About ten minutes later I heard a car honk and I looked up, then did a double take. Crossing the street from the park was a slender lady dressed in pink sweat pants and a too-big man’s undershirt. Her longish hair was pulled back in a messy ponytail. She was walking three dogs on retractable leashes, and they were going in three different directions. She had her hands full, and she looked lost. A car was stopped in front of her and the driver looked cross – this must have been the person who honked. Despite the fact that a car was waiting for her on a busy street, she did not hurry to get out of the way; rather, she seemed to be talking to one of the dogs, a fluffy small terrier. I marveled as she conversed with the dog, apparently in an attempt to get the animal to follow her instead of run off after something more interesting. The driver honked again, the terrier decided to follow his mistress, and I wondered who this wacky person was … until I saw her pull out keys and open the door that I was just knocking on. Oh lord, I thought, that’s my potential boss.
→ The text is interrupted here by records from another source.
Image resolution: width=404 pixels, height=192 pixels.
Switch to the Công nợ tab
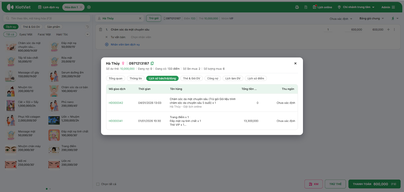click(x=213, y=78)
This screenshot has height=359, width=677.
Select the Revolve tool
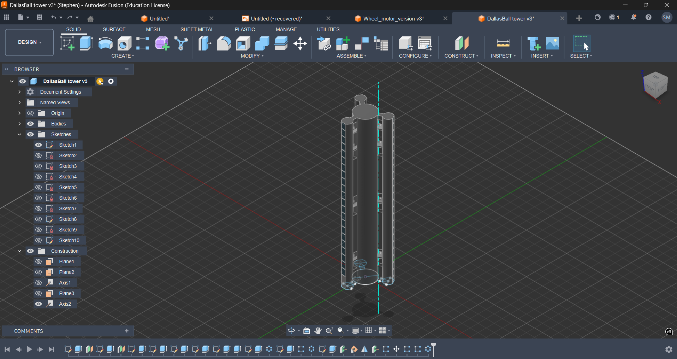point(105,43)
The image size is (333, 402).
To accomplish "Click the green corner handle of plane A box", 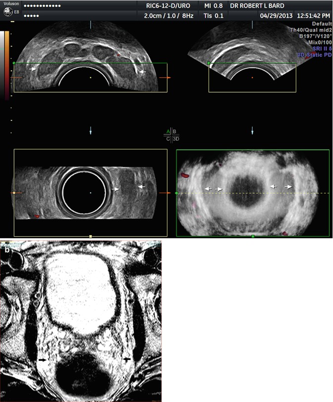I will pos(14,63).
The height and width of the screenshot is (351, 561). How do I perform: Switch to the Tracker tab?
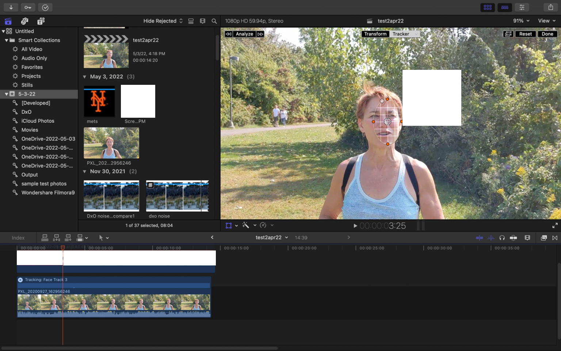401,34
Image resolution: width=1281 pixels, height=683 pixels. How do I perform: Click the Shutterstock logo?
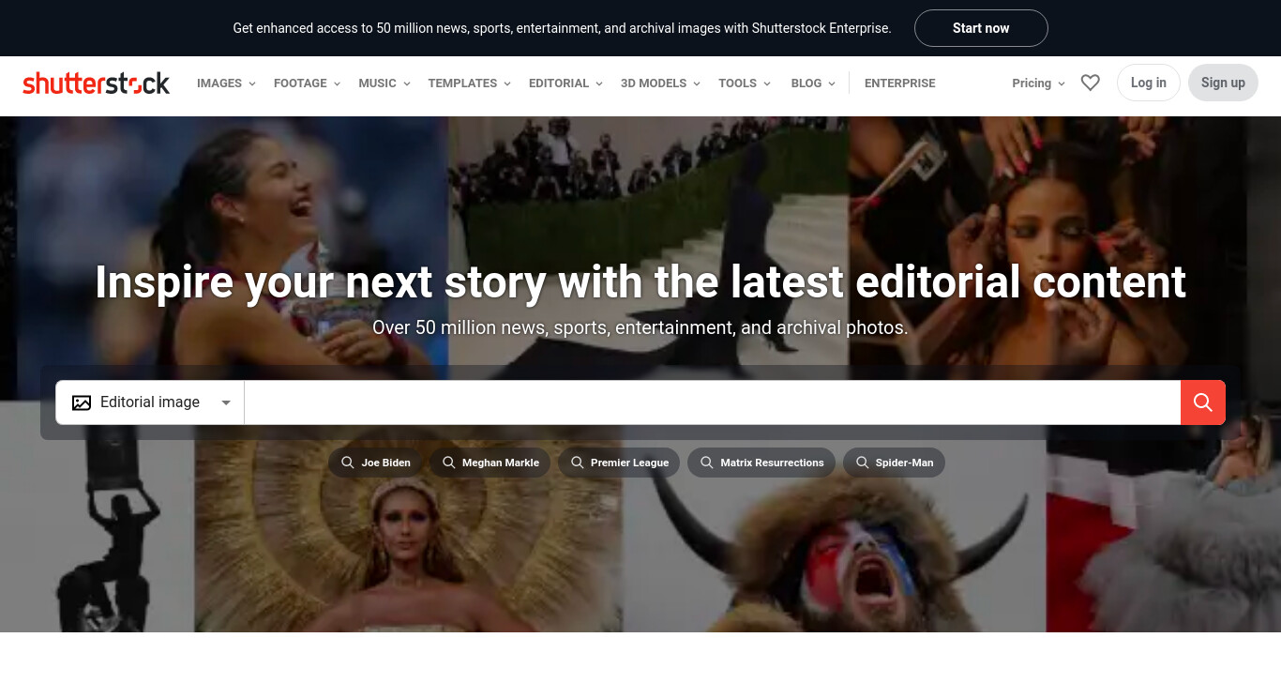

Collecting myself, I got out of the car and walked up to the door. It took her several minutes to respond to the knocking, and when she saw me she looked surprised.

“Hi, I’m here for the job interview,” I said.
She blinked, then said, “Oh, oh, come in.”

I stepped into the house and immediately breathed the scent of funky dog. The two terriers, one fluffy and the other wiry, jumped about my feet. The third dog, a large tan female of uncertain origin, sat in the corner and kept her eye on me. I looked around and saw that the whole living room was an office. There were stacks of papers on a large desk, more papers on the accompanying chair, and yet more papers on the floor nearby. There was no other furniture in the room except for a futon couch, which the two terriers parked themselves on, leaving no room for me. I stood by the desk for the “interview,” which basically consisted of Krystal telling me all about the job, and how her last employee had made a variety of mistakes then decided to quit. I’ll admit I was getting some red flags from this lady, but the job sounded very appealing: I was to walk dogs and feed dogs and cats in the clients’ homes. I would start with a few clients, but build up a busier schedule over time. Best of all, I would be working alone and managing my own time. By the end of the conversation I realized she was offering me the job. I mentally calculated my last day at the humane society, then said I could work a couple days later. She gave me some paperwork to take home, fill out, and sign.

I drove away, paperwork on the front seat and a strange sense of excitement in me. Little did I know of the long, rewarding journey on which this new job would take me.